Sarah Mallard – Northampton District Rural Ambassador
Occupation
Student. Currently stay-at-home mother, pregnant with my third child, studying online to become a qualified teachers aide.
Interests, Sports and Hobbies
Cooking and baking – I’ve always been really into food and that led me to hospitality work when I was in school and after I left school. That led me to work at places like the Broadwater Restaurant and Sandalford Winery.
Football and netball – we have a really strong club in Northampton and I love to go support the games with my family and friends.
Now that I’m back home and have children of my own, I’m making an effort to learn more about our family, our culture and heritage. Especially after living through Seroja and what that means to our people and the questions my kids are asking, it’s become a huge interest for me. My kids and I spend a lot of time recently just being on country exploring.
Membership
Barrel Well Aboriginal Community Ajana – The Barrel Well Community is Nanda, we cover a large part of the WA coastline from Broome to Perth but we’re mostly in the Murchison – along the Murchison River through to Kalbarri. Barrel Well people mostly have the Mallard name, it traces back around 1850 of Englishman Charles Mallard and Sarah Feast who was a Nanda woman. These days the Nanda language is spoken by around 1000 people in WA, and there’s around 50 people living in the community at the moment. Involvement in the community means that we’re responsible together to help each other during good times as well as in times of hardship and sickness, we also help each other raise our children and send our culture and values into the next generations.

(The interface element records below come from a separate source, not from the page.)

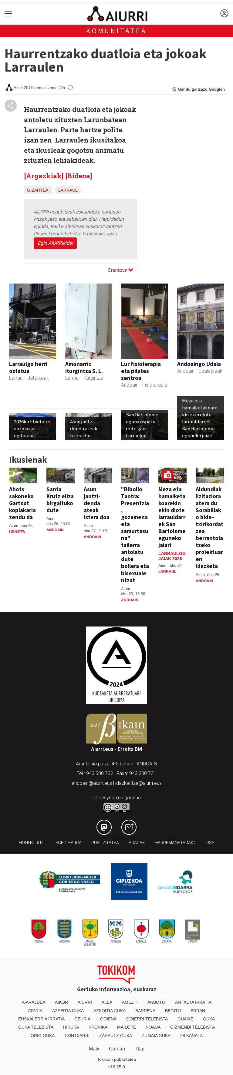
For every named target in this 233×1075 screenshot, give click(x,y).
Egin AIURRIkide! (55, 243)
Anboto (156, 1002)
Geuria (82, 1018)
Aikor (61, 1002)
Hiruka (71, 1027)
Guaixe (185, 1018)
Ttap (139, 1048)
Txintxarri (76, 1035)
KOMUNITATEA (116, 30)
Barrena (145, 1010)
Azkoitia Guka (109, 1010)
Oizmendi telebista (192, 1027)
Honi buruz (31, 842)
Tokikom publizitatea (116, 1059)
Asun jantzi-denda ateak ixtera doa (97, 503)
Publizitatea (105, 842)
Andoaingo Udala (199, 364)
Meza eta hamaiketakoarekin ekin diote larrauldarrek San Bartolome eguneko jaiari (172, 517)
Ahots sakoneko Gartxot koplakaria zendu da (22, 503)
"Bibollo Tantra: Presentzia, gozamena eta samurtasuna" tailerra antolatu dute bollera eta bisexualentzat (135, 534)
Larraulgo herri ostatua (28, 367)
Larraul (68, 190)
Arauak (137, 842)
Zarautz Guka (115, 1035)
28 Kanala (191, 1035)
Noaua (153, 1027)
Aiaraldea (33, 1002)
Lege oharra (67, 842)
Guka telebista (35, 1027)
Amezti (130, 1002)
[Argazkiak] (44, 175)
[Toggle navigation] (8, 13)
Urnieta (17, 532)
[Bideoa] (78, 175)
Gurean (117, 1048)
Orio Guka (43, 1035)
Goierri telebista (147, 1018)
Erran (198, 1010)
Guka (209, 1018)
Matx (94, 1048)
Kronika (98, 1027)
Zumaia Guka (156, 1035)
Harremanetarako (176, 842)
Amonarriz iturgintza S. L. (84, 367)
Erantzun (118, 270)
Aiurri (85, 1002)
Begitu (173, 1010)
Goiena (108, 1018)
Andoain (55, 530)
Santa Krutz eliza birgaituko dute (60, 499)
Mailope (126, 1027)
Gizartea (37, 190)
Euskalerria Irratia (41, 1018)
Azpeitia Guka (68, 1010)
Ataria (35, 1010)
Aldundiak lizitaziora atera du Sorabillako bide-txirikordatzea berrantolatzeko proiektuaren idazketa (209, 527)
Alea (107, 1002)
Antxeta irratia (193, 1002)
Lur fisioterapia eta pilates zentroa (141, 370)
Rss (210, 842)
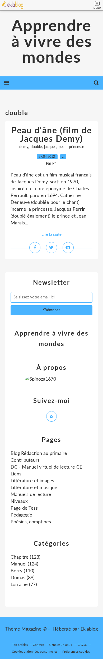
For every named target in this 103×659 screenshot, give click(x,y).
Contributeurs (25, 460)
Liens (16, 474)
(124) (24, 564)
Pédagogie (21, 515)
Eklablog (89, 629)
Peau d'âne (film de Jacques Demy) (51, 134)
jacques (50, 147)
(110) (22, 571)
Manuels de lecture (31, 494)
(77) (24, 584)
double (36, 147)
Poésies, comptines (31, 522)
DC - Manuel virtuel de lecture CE (46, 467)
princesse (76, 147)
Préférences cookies (76, 651)
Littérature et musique (34, 487)
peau (63, 147)
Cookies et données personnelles (34, 651)
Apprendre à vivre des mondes (51, 42)
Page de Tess (24, 508)
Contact (38, 644)
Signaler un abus (61, 644)
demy (23, 147)
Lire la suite (51, 235)
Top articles (20, 644)
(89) (23, 578)
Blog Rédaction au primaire (39, 453)
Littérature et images (32, 481)
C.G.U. (82, 644)
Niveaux (19, 501)
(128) (25, 557)
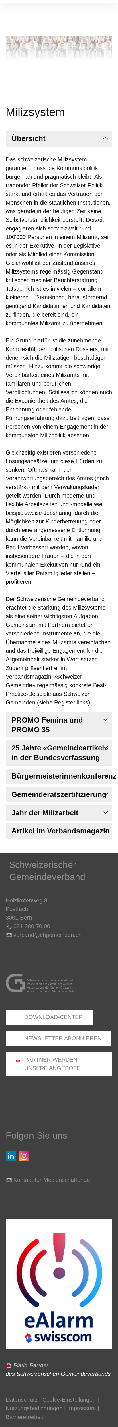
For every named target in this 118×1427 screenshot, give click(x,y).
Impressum (81, 1408)
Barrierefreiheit (24, 1417)
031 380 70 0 (30, 926)
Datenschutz (22, 1400)
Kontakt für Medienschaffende (51, 1180)
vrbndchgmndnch (47, 935)
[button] (11, 1156)
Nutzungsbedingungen (34, 1408)
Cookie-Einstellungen (69, 1400)
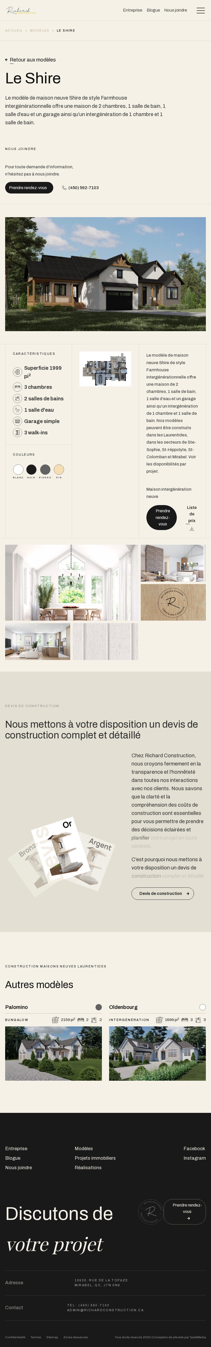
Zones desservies (75, 1337)
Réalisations (88, 1167)
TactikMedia (197, 1337)
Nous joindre (175, 10)
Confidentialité (15, 1337)
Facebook (194, 1148)
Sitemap (52, 1337)
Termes (36, 1337)
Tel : (88, 1305)
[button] (201, 10)
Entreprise (132, 10)
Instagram (194, 1158)
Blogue (153, 10)
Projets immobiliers (95, 1158)
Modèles (84, 1148)
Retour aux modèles (33, 60)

Northampton Football Club – I help out in the canteen sometimes when there’s home games on.
Ambitions
Two big things – to spread the story of the Barrel Well Community and to become a qualified teachers’ aide.

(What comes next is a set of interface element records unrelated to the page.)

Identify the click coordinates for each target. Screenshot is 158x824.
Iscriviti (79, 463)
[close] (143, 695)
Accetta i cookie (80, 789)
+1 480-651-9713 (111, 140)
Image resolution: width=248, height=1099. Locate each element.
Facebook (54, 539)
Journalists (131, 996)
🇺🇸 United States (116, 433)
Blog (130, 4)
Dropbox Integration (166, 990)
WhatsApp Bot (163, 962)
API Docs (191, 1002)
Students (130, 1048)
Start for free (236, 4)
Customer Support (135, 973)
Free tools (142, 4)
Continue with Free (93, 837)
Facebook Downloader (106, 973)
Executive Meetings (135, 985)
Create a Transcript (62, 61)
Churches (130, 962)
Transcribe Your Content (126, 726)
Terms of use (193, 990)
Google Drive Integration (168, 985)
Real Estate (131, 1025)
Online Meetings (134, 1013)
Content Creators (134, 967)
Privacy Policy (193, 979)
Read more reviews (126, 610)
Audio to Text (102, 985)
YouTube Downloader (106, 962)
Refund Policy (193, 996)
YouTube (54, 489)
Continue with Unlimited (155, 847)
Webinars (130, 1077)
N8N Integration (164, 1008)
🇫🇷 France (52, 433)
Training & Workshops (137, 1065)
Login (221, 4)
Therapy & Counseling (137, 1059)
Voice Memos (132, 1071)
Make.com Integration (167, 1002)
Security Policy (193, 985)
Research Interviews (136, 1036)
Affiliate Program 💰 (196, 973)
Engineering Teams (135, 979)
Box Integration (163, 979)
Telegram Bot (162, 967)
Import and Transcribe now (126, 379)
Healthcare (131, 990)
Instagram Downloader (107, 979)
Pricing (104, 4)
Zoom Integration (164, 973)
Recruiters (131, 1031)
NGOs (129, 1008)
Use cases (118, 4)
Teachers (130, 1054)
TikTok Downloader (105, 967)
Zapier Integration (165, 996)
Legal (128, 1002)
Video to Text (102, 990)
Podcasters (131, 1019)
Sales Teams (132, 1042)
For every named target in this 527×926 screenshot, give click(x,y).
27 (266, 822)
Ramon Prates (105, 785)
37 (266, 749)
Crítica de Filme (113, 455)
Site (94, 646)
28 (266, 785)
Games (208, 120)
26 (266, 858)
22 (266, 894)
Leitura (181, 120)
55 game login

After Seroja did so much damage to the region, I started to find out that not many people in the area knew that the Barrel Well community exists. People didn’t know how long we’d been there and the involvement that we have in the community in general, though they generally knew some of our elders. That really surprised me, and I worried about the future of our community if there was such little local awareness of it. I was also concerned about my kids’ future, that they might lose some of their sense of place and people. As a result, I decided that something that I can do is tell the story of Barrel Well, and being a Rural Ambassador is the first part of that decision for me. Barrel Well is a community in a broader community – the Ajana community, the Kalbarri and Northampton community, the Midwest community, the Murchison community. I’m proud of these communities that I’m fortunate to belong to, and I want to share all their stories.
We also have a small local school – Binnu Primary School, which these days is just made up of 7 kids from the Barrel Well Community, but it used to be a bit bigger. I want to help ensure the Binnu School stays open, so I’m also doing an online course to become a qualified teachers’ aide at the school, and I’ll be done with that in about 8 months.
Contribution
Being a Rural Ambassador is a huge step out of my comfort zone, and while I’m honoured to be representing my region I’m also really nervous, but its something that I really want to do because I can see that it’s important not just for my communities but for the people who come after me. The wider Northampton area is made up of heaps of people really proud of their home, I’m just one more of those people. But at the same time, there are so many stories that come out of rural Australia, but to date there’s not all that many of them that are from an Aboriginal community. I’d like to contribute to that, to be a good role model for the young people in our community.